Topical Naltrexone helps with Corneal Neuropathy?
Naltrexone is an opiate receptor antagonist and is long lasting. Low Dose Naltrexone (LDN) (4.5 mg daily) has been shown to block opioid receptors temporarily, which in turn leads to improved mood by enhancing endorphin and dopamine activity. It appears to increase β-endorphin, which is an opioid peptide with is known to affect pain modulation and mood via the hypothalamus, and on endocrine secretion.
I have been prescribing LDN for about a year now in patients with corneal neuropathy with good results. It is NOT treating the underlying cause of pain, we think, but it is helping patients be able to not live in chronic pain in many cases. It is not a 100% guarantee but I have 3 patients that could not live without it.
There is some hope that topical Naltrexone would also help and would avoid the negative side effects (though general mild) of LDN.
Here are some studies to show its benefit.
Conclusion of below for Diabetic Ulcers on body:
0.03% NTX cream is comparable to standard care in preclinical studies
How they made it:
NTX was dissolved in sterile saline (v/v) for a final dosage of 0.03% NTX in Neutrogena moisturizing cream,
Topical Application of Naltrexone to the Ocular Surface of Healthy Volunteers: A Tolerability Study.
A short-term, randomized double-masked study was conducted to test the tolerability of topical application of naltrexone to the corneal surface.
Healthy human volunteers were recruited at the Penn State Hershey Medical Center between 2010 and 2013. Study groups of 4 subjects were established to receive escalating dosages of naltrexone; within each group, 1 subject received placebo.
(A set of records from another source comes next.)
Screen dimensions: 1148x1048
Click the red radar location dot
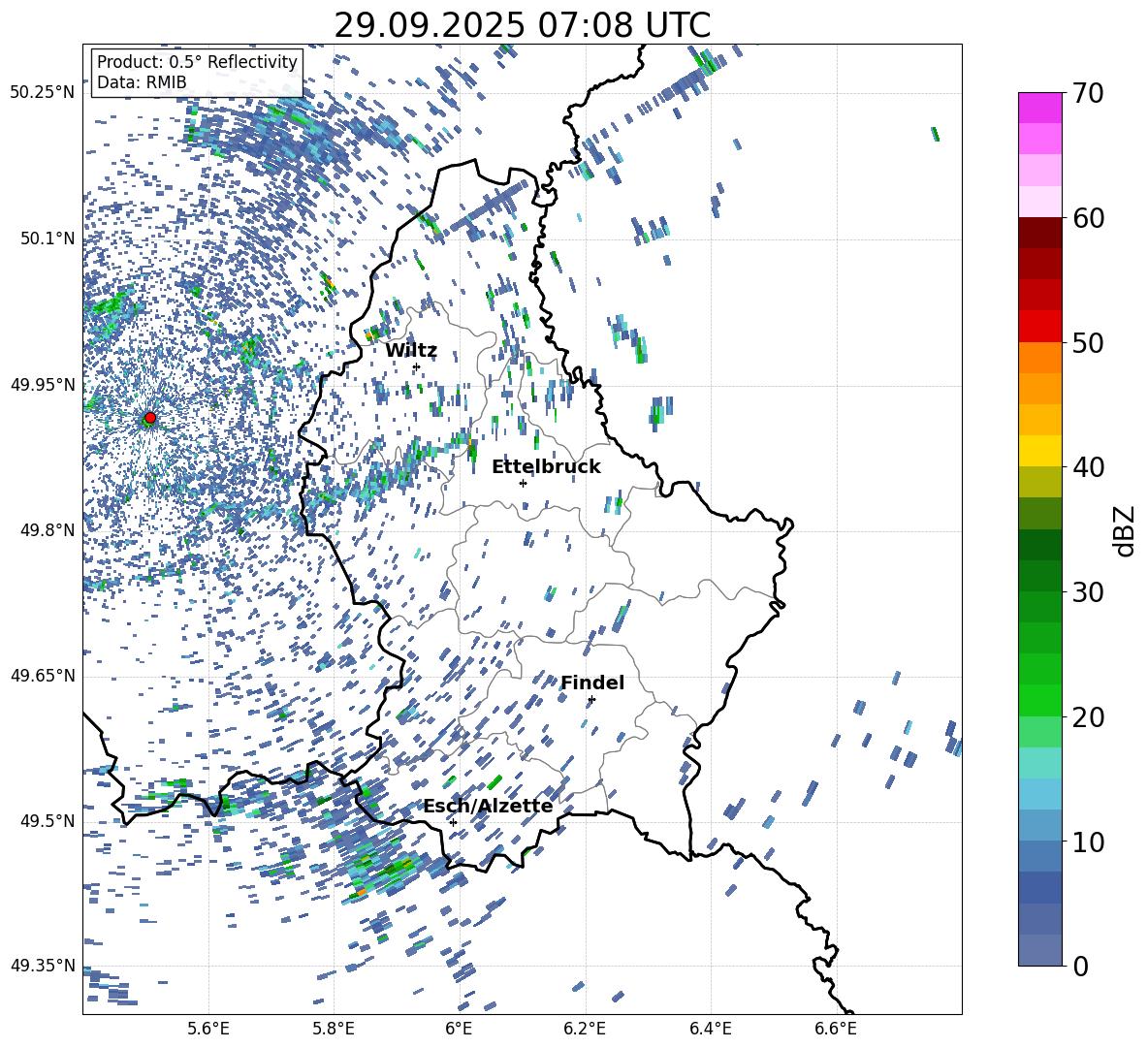tap(149, 418)
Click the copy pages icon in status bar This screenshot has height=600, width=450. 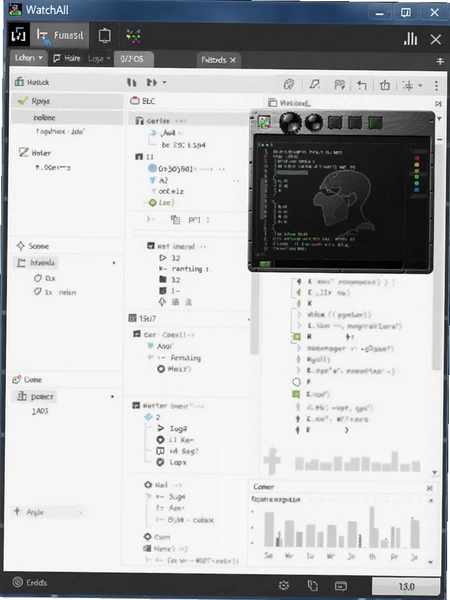point(313,585)
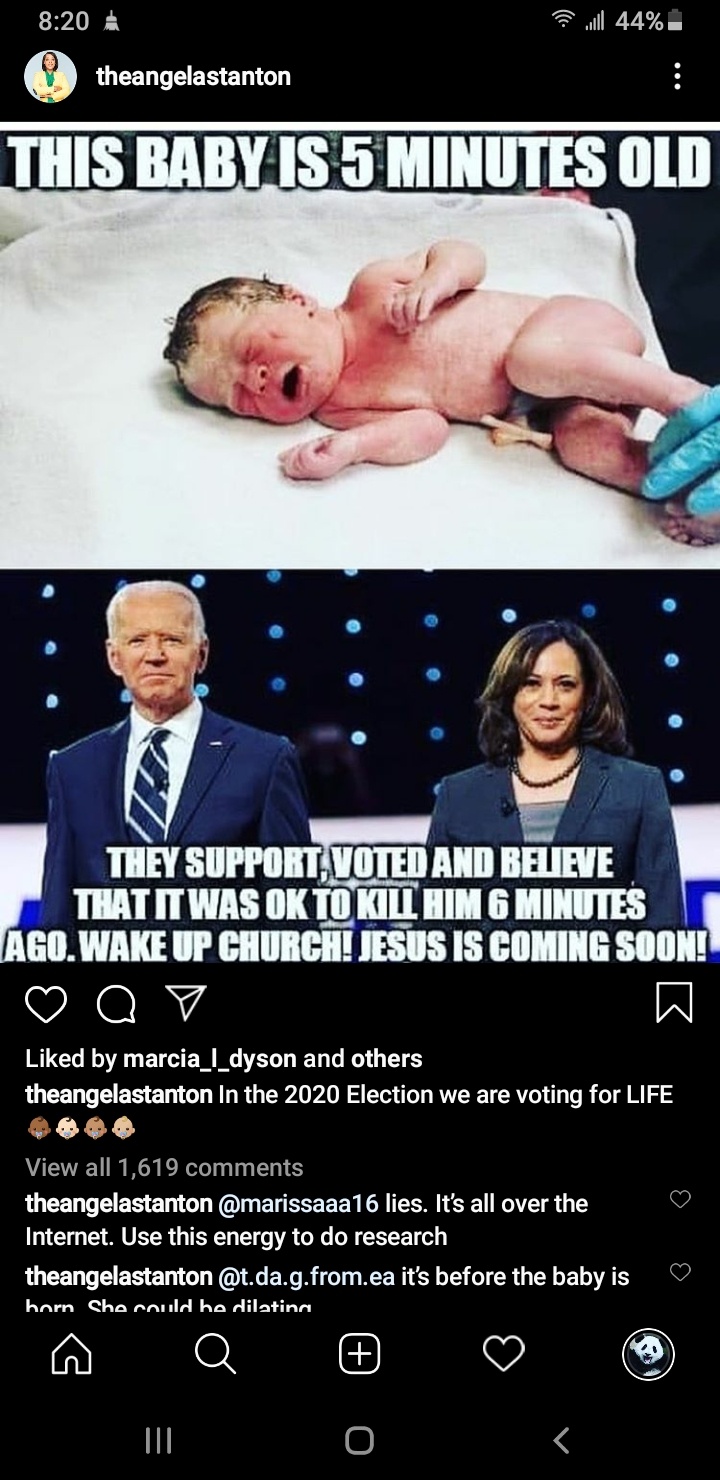
Task: Save the post with the bookmark icon
Action: [673, 1003]
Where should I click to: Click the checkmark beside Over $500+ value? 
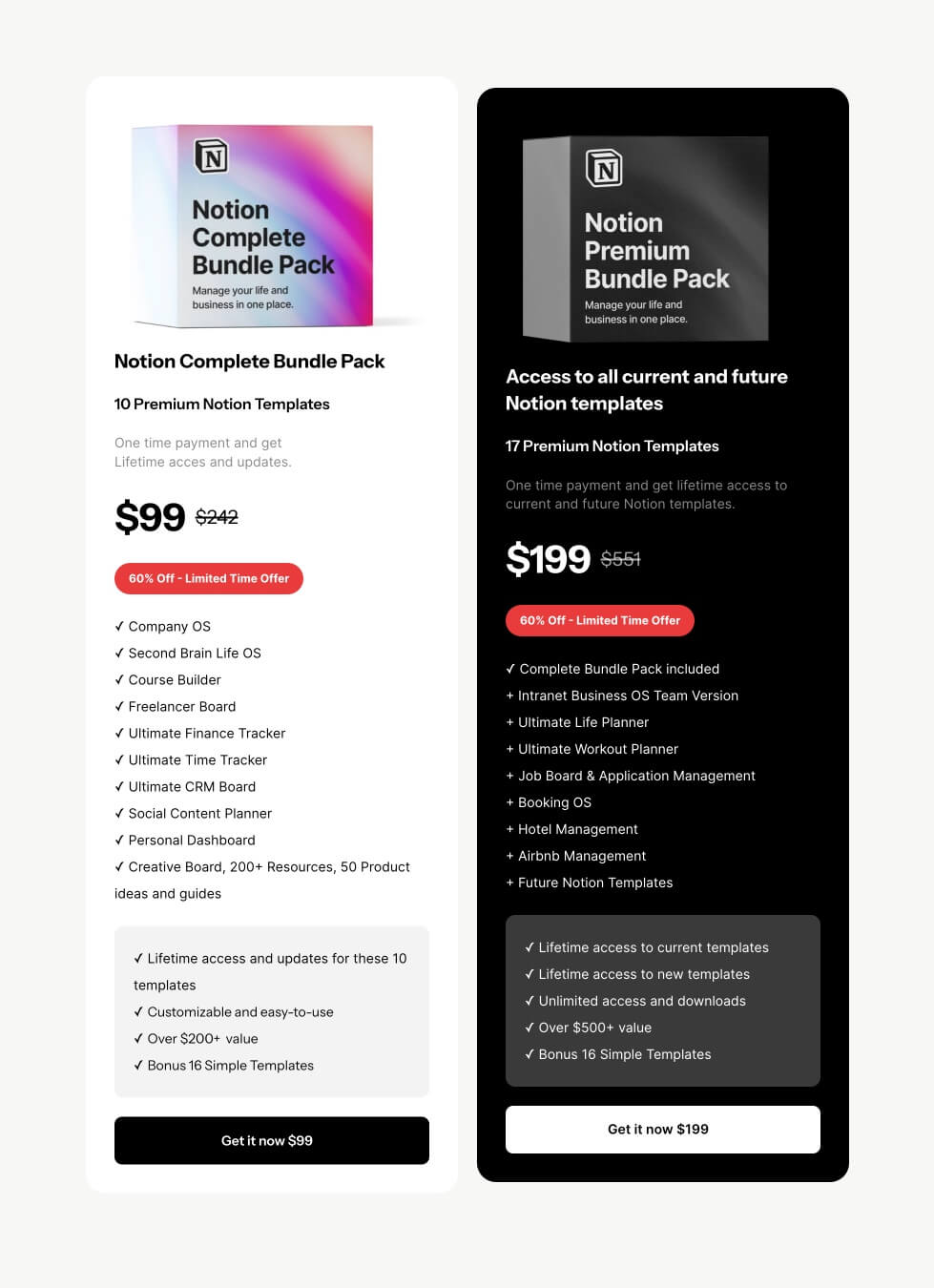click(529, 1028)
Four drops of 4 different dosages of naltrexone dissolved in commercial moxifloxacin solution were administered over a 24-h period of time; 1 group of subjects received only 1 drop. The naltrexone dosages tested were 1 × 10(-6) M (1 drop), 1 × 10(-6) M (4 drops), 5 × 10(-6) M (4 drops), 1 × 10(-5) M (4 drops), and 5 × 10(-5) M (4 drops). Drops were administered over a 24-h period. Consenting subjects had complete eye examinations, including visual acuity (ETDRS), external and slit-lamp examinations, corneal sensitivity, pachymetry, corneal topography, endothelial specular microscopy, Schirmer testing with anesthetic, and fundus photography, before receiving naltrexone. Individuals were reexamined at 24 h and 7 days following naltrexone or placebo application.
Twenty subjects were recruited for the study; 62% were male, 90% were Caucasian; and 19 subjects completed the study. No significant differences were noted in ocular health between left (treated) and right (untreated) eyes of subjects receiving naltrexone or placebo. No significant adverse events were reported.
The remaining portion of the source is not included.